# Try it
Where does the word "arrows" show up in the data? Please find each such line and copy it.

Stored items:

-------------------------

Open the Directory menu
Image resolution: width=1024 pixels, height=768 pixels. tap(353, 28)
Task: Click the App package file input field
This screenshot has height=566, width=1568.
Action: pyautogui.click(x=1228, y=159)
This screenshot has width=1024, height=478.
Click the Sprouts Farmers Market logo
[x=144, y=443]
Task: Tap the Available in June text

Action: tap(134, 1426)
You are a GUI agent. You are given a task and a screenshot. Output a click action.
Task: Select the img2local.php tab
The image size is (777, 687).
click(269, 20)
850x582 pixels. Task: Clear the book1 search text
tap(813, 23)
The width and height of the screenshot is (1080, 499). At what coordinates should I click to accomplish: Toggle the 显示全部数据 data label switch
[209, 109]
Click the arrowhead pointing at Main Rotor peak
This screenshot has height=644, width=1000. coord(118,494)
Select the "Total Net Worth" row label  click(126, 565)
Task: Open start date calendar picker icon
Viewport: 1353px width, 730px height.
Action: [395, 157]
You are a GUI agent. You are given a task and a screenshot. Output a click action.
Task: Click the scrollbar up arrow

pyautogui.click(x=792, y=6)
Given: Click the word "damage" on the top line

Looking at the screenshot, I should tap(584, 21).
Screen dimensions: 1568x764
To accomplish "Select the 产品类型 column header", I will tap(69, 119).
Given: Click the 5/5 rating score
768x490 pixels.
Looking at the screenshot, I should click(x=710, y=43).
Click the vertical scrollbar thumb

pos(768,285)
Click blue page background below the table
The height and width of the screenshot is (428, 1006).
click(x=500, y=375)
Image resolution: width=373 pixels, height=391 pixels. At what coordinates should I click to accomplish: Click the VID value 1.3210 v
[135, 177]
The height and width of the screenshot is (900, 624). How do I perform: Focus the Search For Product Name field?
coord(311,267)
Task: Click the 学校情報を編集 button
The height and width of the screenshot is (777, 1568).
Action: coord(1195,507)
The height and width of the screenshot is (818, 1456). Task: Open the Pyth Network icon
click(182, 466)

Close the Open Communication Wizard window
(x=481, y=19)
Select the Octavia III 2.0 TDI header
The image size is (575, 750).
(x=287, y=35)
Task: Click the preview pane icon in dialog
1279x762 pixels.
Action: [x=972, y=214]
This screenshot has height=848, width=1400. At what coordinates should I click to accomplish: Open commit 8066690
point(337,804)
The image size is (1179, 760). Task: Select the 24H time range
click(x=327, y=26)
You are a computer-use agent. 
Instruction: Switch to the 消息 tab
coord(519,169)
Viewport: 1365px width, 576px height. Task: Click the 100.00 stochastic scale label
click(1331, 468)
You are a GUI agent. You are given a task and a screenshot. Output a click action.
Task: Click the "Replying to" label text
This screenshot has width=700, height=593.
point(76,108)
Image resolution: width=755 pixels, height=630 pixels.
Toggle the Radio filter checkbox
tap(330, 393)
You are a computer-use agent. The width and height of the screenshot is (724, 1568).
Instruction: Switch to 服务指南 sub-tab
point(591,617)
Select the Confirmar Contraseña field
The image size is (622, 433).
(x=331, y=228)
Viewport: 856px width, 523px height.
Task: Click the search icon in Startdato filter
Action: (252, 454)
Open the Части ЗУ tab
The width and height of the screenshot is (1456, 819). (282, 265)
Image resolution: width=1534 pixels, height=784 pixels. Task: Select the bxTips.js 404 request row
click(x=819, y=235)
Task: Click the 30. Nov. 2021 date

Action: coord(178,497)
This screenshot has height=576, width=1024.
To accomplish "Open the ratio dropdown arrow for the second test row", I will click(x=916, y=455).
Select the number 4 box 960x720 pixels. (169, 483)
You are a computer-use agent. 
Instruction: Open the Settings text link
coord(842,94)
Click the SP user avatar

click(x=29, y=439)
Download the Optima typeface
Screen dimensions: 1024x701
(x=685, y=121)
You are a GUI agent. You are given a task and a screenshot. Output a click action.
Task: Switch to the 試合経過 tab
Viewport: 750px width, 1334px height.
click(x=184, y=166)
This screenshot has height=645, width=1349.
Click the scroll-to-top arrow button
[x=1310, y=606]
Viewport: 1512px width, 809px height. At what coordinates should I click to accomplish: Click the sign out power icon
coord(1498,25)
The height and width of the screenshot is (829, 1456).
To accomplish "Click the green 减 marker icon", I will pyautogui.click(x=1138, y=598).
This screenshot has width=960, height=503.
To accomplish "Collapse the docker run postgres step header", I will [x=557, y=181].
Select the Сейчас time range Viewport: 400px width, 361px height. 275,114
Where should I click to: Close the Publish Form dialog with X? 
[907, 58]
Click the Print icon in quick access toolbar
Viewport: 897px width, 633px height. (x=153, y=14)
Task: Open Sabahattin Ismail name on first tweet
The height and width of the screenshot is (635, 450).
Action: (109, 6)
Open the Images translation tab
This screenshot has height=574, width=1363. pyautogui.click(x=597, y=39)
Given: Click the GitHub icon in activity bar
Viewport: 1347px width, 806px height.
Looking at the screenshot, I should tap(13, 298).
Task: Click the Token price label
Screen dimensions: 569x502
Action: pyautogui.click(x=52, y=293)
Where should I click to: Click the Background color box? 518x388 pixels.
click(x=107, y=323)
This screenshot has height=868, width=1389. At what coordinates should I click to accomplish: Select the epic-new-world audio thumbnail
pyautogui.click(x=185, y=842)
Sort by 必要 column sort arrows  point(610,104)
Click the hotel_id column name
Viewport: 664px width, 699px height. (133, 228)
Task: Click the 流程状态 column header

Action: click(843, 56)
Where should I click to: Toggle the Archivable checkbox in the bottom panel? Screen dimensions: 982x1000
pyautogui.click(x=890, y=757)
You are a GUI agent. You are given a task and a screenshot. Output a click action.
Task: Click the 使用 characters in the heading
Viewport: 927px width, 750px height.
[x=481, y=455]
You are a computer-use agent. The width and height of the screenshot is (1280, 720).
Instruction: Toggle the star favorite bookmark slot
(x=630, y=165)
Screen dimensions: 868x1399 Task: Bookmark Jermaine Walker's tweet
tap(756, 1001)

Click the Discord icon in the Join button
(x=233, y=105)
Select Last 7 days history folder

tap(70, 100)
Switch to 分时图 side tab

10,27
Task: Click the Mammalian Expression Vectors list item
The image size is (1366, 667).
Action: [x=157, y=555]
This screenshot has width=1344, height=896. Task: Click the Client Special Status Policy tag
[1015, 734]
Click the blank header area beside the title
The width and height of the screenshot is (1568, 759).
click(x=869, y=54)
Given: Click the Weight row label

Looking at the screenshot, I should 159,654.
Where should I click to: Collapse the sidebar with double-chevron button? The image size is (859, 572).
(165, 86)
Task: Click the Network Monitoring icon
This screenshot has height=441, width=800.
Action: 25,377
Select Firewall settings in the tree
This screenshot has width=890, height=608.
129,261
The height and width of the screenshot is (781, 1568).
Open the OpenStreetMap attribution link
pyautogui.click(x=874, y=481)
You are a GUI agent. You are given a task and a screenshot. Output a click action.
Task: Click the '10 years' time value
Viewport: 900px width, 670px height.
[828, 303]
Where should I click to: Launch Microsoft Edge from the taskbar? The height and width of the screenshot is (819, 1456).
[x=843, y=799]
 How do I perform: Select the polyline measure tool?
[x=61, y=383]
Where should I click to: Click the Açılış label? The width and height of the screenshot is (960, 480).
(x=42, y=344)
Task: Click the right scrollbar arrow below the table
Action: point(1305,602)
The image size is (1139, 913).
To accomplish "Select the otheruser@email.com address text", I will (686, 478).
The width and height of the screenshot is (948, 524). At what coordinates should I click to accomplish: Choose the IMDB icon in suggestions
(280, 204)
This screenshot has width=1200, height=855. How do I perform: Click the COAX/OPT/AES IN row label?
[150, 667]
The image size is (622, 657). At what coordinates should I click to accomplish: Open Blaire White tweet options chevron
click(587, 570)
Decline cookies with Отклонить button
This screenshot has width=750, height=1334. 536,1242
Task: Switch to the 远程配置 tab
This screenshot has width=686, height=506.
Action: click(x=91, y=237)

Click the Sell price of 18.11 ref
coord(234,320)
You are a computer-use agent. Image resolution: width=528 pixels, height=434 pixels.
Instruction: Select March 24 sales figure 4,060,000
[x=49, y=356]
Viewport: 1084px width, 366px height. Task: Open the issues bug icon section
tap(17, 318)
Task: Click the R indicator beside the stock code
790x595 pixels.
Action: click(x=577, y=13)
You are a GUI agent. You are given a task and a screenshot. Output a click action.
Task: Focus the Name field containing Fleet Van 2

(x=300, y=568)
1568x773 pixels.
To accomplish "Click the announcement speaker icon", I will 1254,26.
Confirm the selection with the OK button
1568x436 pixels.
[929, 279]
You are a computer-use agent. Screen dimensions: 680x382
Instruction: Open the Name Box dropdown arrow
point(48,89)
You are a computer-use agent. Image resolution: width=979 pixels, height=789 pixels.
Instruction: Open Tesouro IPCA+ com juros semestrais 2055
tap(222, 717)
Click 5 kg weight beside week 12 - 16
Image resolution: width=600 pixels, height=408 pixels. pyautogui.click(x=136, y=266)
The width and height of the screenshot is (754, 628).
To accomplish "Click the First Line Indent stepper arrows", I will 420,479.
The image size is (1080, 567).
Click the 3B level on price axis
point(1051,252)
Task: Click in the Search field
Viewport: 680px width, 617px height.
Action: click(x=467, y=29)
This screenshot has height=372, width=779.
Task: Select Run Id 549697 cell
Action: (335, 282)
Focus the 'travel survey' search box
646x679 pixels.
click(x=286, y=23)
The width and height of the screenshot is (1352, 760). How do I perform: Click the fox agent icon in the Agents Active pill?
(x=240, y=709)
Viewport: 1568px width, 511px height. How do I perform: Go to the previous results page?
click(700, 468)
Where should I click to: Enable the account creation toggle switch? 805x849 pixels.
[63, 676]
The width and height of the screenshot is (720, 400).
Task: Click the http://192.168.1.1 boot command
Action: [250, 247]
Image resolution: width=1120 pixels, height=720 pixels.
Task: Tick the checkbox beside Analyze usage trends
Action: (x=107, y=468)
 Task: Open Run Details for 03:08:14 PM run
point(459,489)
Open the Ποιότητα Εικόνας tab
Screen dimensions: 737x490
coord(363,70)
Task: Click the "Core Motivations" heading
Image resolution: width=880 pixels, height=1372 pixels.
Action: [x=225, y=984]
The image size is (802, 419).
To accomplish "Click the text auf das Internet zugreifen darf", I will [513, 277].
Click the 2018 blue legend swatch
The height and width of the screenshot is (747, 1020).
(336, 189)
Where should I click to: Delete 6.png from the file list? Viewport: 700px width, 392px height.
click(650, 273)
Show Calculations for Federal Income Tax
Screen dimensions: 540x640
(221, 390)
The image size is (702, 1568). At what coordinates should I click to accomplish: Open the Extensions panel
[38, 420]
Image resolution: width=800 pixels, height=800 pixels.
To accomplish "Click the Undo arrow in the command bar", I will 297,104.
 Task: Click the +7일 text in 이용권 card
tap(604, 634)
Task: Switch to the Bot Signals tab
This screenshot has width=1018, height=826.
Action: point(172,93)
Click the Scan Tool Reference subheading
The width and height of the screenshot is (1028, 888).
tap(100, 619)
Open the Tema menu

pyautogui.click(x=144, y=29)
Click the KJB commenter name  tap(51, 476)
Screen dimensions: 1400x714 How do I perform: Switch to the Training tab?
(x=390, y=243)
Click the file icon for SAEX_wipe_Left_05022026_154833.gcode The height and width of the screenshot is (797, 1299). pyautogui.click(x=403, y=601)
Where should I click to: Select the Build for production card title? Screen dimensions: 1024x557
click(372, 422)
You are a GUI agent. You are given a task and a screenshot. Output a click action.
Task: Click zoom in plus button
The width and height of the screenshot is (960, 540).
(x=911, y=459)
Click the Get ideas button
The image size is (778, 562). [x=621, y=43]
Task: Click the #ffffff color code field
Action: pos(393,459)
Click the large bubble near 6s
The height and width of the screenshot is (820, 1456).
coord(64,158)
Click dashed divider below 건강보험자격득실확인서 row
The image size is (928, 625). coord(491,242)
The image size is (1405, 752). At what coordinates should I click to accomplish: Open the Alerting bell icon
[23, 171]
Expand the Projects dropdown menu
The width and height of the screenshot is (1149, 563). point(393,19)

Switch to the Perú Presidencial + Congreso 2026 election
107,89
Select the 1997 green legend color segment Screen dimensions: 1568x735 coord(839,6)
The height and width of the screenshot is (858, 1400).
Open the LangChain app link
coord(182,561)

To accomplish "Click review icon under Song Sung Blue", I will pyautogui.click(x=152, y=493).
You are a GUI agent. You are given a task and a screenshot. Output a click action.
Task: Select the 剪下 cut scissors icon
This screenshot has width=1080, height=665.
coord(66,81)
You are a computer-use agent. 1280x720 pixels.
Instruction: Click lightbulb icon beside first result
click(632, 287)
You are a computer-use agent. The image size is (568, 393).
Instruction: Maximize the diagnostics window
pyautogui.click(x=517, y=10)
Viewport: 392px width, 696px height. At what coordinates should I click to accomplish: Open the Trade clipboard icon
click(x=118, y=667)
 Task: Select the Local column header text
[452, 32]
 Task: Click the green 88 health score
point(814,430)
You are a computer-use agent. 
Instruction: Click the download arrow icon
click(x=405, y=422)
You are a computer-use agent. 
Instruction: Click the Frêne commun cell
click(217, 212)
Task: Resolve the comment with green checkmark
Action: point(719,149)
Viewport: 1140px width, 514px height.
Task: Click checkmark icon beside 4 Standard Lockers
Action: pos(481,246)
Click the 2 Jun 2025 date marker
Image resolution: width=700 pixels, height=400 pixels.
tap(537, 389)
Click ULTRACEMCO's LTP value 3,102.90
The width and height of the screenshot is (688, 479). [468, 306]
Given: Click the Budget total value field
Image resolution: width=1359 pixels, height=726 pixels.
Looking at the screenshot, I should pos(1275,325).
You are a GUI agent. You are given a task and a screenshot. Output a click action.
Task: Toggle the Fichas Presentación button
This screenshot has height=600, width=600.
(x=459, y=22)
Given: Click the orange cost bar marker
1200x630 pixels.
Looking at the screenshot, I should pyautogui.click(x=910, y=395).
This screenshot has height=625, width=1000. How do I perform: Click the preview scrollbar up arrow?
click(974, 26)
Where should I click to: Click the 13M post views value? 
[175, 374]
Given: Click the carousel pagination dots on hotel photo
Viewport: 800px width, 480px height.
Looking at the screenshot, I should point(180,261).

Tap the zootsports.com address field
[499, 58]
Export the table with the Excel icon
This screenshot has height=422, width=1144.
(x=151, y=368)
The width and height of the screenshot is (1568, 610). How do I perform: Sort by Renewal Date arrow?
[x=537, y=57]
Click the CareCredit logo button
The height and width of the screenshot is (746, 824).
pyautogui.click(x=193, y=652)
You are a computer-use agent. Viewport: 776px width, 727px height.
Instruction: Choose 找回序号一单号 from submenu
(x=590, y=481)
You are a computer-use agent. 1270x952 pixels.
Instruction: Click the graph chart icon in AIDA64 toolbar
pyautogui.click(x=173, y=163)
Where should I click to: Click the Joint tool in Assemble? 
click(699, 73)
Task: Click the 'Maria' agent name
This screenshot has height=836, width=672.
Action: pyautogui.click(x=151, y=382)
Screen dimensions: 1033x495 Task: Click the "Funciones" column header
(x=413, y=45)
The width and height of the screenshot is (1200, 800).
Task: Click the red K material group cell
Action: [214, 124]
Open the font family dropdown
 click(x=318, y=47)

-------------------------

# Worked solution
Sort by 必要 column sort arrows  point(610,104)
To accomplish "Click the First Line Indent stepper arrows", I will 420,479.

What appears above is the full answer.